Go Canny! quindi è anche la risposta a chi ci chiede sudore e sangue per il suo guadagno, con il ricatto di non avere alternative, falsità dettata da un sistema culturale che mette il lavoro in primo piano come autocompiacimento e realizzazione della propria vita ("L'Italia è una repubblica fondata dal lavoro", ma vaffff.....)
Go Canny! è fermarsi a riflettere su se stessi e sul mondo, non dover per forza sottostare e accettare qualsiasi tipo di occupazione per essere finalmente qualcosa o qualcuno (chi poi, se non noi stessi?)
Go canny! è anche per me, ritagliare 10 minuti di tempo per provare a scrivere della propria vita, capirne il senso, provare traiettorie diverse in un momento di profondo cambiamento di noi stessi e del mondo. Fuori di qui, da una città che soffoca, che amo e odio alla follia, ma che ora ha bisogno di essere abbandonata un po'.

(pic by gigiomc )

11.10.07

Un buon inizio

Per tutta la mattina del 10 ottobre non ho fatto altro che ascoltare i nuovi dischi dei radiohead e degli amari, uno dietro l’altro, quasi come fosse un rosario. Perla dopo perla, mentre riempivo di libri decine di scatole in un magazzino malandato nel centro di macerata. Una ex mangiatoia per cavalli dove il tempo sembra essersi fermato agli anni di Gutenberg e delle prime stamperie, con l’odore della carta dei libri che ti entra fin dentro il corpo, come la fresca umidità che d’estate lo rende il rifugio ideale.

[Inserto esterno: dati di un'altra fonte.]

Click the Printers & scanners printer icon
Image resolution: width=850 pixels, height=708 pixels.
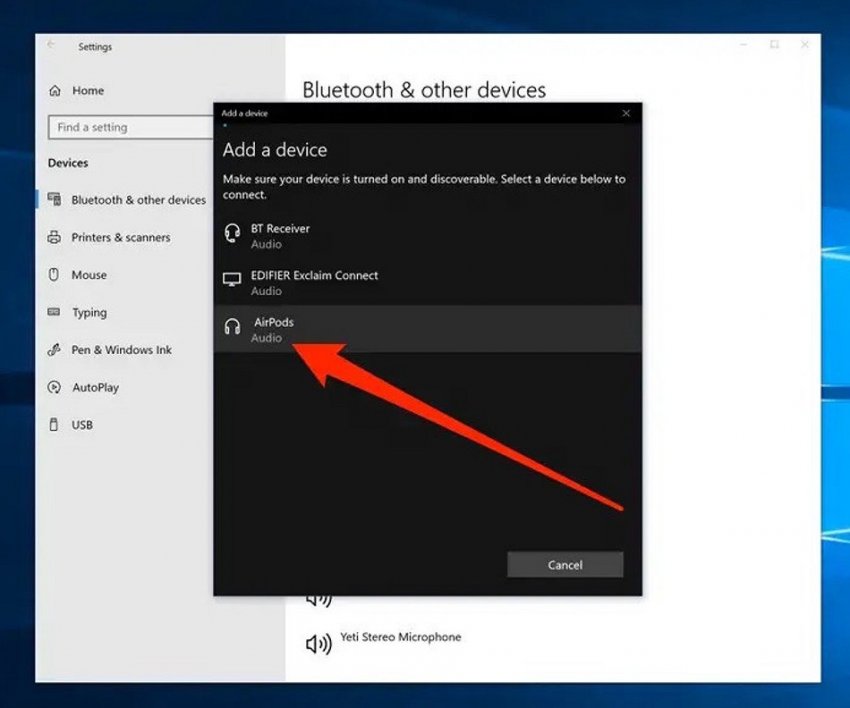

La musica viene dritta dallo schermo del computer, unico elemento tecnologico di un ambiente altrimenti pre-moderno. I rintocchi della torre dell’orologio dalla vicina piazza si confondono con i suoni di “in rainbows” tra carillon ed archi , mentre la voce di thom yorke riempie tutto l’ampio spazio del magazzino, prende il volo sopra i pensieri che oggi parlano di “tutto quello di cui ho bisogno” , di tutto quello che vorrei fare ora invece di starmene qui a contare le copie de “La pesca nel medio adriatico” da mandare a chissà quale libreria del nord Italia.

Questo fine settimana c’è anche da evitare un altro litigio, le gite fuori porta sembrano arrivare apposta per ritornare alla realtà, agli ultimi mesi del 2007 che non si sa ancora come passeranno, ma che almeno hanno già trovato la loro colonna sonora ideale. E al di là di ogni problema personale, questo è sempre un buon inizio.